* Tasks
A) Reproduce word for word the part of the passage on social connection starting with "Humans are a" and going on through "to our growth.".
B) In the passage on social connection, what is Ronel Groenewald's job, and where does she work?
C) Extend the passage on social connection, picking up after its final sentence.

* Excerpt
---*---

We are wired to connect – and that instinct can counter the damaging effects of stress and anxiety. So how do we stay connected, and help our patients and families feel cared for, while staying safe?
Humans are a social species. Our need to connect with others is instinctual, beginning at birth and continuing to drive many of our life’s decisions. That’s a good thing, and more important now than ever: social connection helps us manage the effects of stress and anxiety.
A wide bank of research, helpfully collected by the University of California, Berkeley, shows that much of our evolutionary history is based on a biological necessity to connect with those around us. Connection and communication are as gratifying as physical pleasure – and as crucial to our growth.
On 31 December 2019, the World Health Organization (WHO) reported a cluster of pneumonia cases in Wuhan, Hubei province, China – and a few months later, the world is grappling with a range of social-distancing and self-isolating measures that put our need for social connection on hold, just when we need it the most.
The coronavirus disease pandemic is causing a great deal of stress and uncertainty for healthcare workers on the front line, says Ronel Groenewald, a counselling psychologist at Mediclinic Kimberley. And while it may seem as if you are cut off from your social support system, there is a lot you can do to find human connection during this time.

---*---

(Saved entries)
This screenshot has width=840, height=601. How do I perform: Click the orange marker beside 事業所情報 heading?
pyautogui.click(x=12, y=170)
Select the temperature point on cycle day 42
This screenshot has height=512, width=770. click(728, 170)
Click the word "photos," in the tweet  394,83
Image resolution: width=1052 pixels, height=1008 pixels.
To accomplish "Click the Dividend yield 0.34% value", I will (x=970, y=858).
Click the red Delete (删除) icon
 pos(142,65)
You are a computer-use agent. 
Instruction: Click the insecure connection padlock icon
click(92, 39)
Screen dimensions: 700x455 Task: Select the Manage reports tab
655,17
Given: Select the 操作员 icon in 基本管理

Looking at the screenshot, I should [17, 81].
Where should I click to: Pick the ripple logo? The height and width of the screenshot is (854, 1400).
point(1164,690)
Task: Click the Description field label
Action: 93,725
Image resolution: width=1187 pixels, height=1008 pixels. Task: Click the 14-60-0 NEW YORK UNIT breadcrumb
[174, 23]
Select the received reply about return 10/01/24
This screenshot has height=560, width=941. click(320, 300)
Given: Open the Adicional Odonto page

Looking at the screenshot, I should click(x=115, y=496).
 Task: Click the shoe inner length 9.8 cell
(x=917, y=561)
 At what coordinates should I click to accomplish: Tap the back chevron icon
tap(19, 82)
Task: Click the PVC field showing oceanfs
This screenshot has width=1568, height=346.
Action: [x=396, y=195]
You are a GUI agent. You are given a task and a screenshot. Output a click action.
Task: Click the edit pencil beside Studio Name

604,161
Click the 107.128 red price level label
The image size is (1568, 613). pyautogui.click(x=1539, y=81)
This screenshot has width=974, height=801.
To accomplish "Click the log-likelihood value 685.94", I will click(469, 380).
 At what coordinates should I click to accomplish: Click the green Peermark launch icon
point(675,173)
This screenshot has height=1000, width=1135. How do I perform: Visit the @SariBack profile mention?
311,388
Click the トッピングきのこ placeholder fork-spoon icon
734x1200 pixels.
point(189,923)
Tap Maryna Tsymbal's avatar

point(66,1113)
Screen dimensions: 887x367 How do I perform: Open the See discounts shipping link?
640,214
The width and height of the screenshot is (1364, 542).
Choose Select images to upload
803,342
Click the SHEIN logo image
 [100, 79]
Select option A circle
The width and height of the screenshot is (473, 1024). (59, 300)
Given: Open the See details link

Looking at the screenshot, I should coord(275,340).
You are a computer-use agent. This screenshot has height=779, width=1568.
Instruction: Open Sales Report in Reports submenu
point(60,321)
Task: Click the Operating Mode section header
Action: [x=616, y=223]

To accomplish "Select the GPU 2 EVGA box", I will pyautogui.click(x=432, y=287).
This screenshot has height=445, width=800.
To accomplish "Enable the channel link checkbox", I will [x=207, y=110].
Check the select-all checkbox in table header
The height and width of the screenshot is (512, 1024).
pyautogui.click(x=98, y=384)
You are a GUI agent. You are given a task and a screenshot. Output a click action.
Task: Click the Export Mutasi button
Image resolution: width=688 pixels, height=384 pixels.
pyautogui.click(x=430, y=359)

---*---

* Written answers
A)
Humans are a social species. Our need to connect with others is instinctual, beginning at birth and continuing to drive many of our life’s decisions. That’s a good thing, and more important now than ever: social connection helps us manage the effects of stress and anxiety.
A wide bank of research, helpfully collected by the University of California, Berkeley, shows that much of our evolutionary history is based on a biological necessity to connect with those around us. Connection and communication are as gratifying as physical pleasure – and as crucial to our growth.

B) Ronel Groenewald is a counselling psychologist at Mediclinic Kimberley.

C)
How to manage your own stress and anxiety
“To take care of your families, patients, colleagues and communities, first, you must take care of yourself,” says Groenewald.
● Take a break from watching, reading or listening to stories regarding COVID-19, including social media. Hearing about the latest news can be alarming and upsetting.
● Take care of your body: eat healthily, exercise, do not indulge in alcohol or drugs and sleep enough.
● Make time to unwind and get busy with things that you like doing, for instance hobbies and family games.
● Stay connected with others and talk about general things, plan holidays and family dinners – stay away from topics that can be upsetting.
● Manage conflict the moment it flares up and find practical solutions for unresolved issues.
● Speak about the impact of the lockdown on the family, involving children in family discussions about practical solutions.
How to help someone else manage their stress and anxiety
“Always make sure that you and your family understands and remembers that danger is real, but that fear is a choice,” says Groenewald.
● Give them a sense of time. There are so many uncertainties over COVID-19 and that can cause a person to feel overwhelmed. Using words like ‘today’ and ‘this week’ will reassure them that this will pass. Examples are: 'Did something happen today to make you more anxious?' or ‘Let's think of ways to get you through today and this week, then’.
● Talk about close relationships. Words like mom, family and parents are very helpful. They acknowledge that you are worried about these people's safety, but knowing that they are there brings hope and stability.
● Normalise the fear. Help your family to understand that everybody is uncertain now and that everybody has fears about these very uncertain times.